The small cohort of children diagnosed with MIS-C was less likely to have additional comorbidities when compared to the remainder of the cohort. Nine of these 10 children (90%) had advanced imaging such as US, CT, MRI or echocardiography for management and required intensive care, whereas only 8 of the remaining 45 children (18%) without MIS-C required intensive care. All children diagnosed with MIS-C remained alive at the time of this writing, with the only death in the cohort occurring in a child without MIS-C who had complications of bacterial sepsis.
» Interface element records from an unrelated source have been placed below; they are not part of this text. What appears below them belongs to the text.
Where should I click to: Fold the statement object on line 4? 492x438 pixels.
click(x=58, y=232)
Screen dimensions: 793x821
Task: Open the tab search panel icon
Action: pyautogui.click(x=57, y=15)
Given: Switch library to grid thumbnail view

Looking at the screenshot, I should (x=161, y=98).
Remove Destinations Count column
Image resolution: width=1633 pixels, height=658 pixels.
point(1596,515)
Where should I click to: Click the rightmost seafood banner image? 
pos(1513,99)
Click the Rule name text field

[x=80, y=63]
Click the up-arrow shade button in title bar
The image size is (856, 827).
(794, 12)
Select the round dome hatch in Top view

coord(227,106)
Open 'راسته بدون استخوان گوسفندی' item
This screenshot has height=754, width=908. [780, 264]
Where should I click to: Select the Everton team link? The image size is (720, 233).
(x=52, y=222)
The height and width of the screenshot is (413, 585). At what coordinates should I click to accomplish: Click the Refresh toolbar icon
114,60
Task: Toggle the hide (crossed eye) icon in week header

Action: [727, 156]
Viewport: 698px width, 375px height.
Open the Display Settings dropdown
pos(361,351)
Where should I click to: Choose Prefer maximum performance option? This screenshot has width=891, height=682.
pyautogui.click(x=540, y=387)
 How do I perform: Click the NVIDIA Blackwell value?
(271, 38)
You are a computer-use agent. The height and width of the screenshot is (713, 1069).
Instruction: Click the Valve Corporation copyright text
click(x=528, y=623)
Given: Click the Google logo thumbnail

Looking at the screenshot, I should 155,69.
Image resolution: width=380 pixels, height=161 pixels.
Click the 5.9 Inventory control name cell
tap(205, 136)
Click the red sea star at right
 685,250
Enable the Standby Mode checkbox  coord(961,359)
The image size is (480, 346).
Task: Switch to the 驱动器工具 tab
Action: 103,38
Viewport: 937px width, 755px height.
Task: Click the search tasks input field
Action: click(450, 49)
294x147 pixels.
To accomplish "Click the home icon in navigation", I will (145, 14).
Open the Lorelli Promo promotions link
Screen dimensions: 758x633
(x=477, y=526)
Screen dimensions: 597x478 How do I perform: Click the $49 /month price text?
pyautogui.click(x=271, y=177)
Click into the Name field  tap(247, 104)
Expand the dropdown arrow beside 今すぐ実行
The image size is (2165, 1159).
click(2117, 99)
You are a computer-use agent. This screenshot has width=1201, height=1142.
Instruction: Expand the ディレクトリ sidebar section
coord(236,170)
The study is limited by its retrospective nature and selection bias resulting from referral to a tertiary children’s hospital. In this study, only the initial exam performed within 7 days and closest to the positive COVID-19 test were evaluated, even though some radiographic findings might develop later in the course of the disease. Additionally, a limited number of chest radiographs were evaluated and pneumonia can be difficult to diagnose in children [23].

Conclusion

Most pediatric patients with COVID-19 do not require hospital admission or imaging for evaluation. Children in our study who had imaging evaluation were predominately evaluated with chest radiography, which was usually normal. Interstitial opacities and pleural effusions were more commonly seen in children diagnosed with MIS-C. Most children with imaging had comorbidities, but children with MIS-C were more likely to have no comorbidities. At our tertiary children’s hospital, advanced imaging (US, CT, MRI) was less common for the care of these children, particularly chest CT and all advanced imaging in children without MIS-C.